* Texto fornecido:
########
A população de jovens negros ultrapassou a de brancos, segundo o estudo População Jovem do Brasil, divulgado ontem pelo Instituto Brasileiro de Geografia e Estatística (IBGE), no Rio de Janeiro. Em 1980, 54,7% dos brasileiros com idades entre 15 e 24 anos declaravam-se brancos, contra 44,8% de negros. No censo de 1991, os dados se inverteram: 50,5% dos jovens diziam-se negros e 49,2%, brancos. ‘‘O censo de 1991 foi acompanhado de forte campanha de conscientização pelo movimento negro e isso contribuiu para que tivéssemos dados mais seguros’’, acredita o demógrafo Juarez de Castro Oliveira.
O estudo compara os censos de 1980, 1991 e dados da contagem da população de 1996. Segundo Oliveira, o trabalho mostra que houve aumento da população jovem. Em 1980, eles eram 25 milhões. Dezesseis anos mais tarde, esse número salta para 31 milhões. ‘‘Esse é justamente o grupo que tem pressionado a economia a criar novos postos de trabalho’’, diz Oliveira.
########
* Dados fornecidos:
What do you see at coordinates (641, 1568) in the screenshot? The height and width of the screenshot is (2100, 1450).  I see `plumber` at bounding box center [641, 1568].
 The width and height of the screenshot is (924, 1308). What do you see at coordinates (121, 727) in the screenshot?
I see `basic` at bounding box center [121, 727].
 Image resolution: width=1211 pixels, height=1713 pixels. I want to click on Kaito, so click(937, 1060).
########
* O que se pede: Reescreva o trecho do texto sobre a população jovem começando em "A população de jovens" e indo até "de Castro Oliveira.", com "demógrafo" trocado por "pesquisador". Use somente o texto para responder.

* Resposta escrita:
A população de jovens negros ultrapassou a de brancos, segundo o estudo População Jovem do Brasil, divulgado ontem pelo Instituto Brasileiro de Geografia e Estatística (IBGE), no Rio de Janeiro. Em 1980, 54,7% dos brasileiros com idades entre 15 e 24 anos declaravam-se brancos, contra 44,8% de negros. No censo de 1991, os dados se inverteram: 50,5% dos jovens diziam-se negros e 49,2%, brancos. ‘‘O censo de 1991 foi acompanhado de forte campanha de conscientização pelo movimento negro e isso contribuiu para que tivéssemos dados mais seguros’’, acredita o pesquisador Juarez de Castro Oliveira.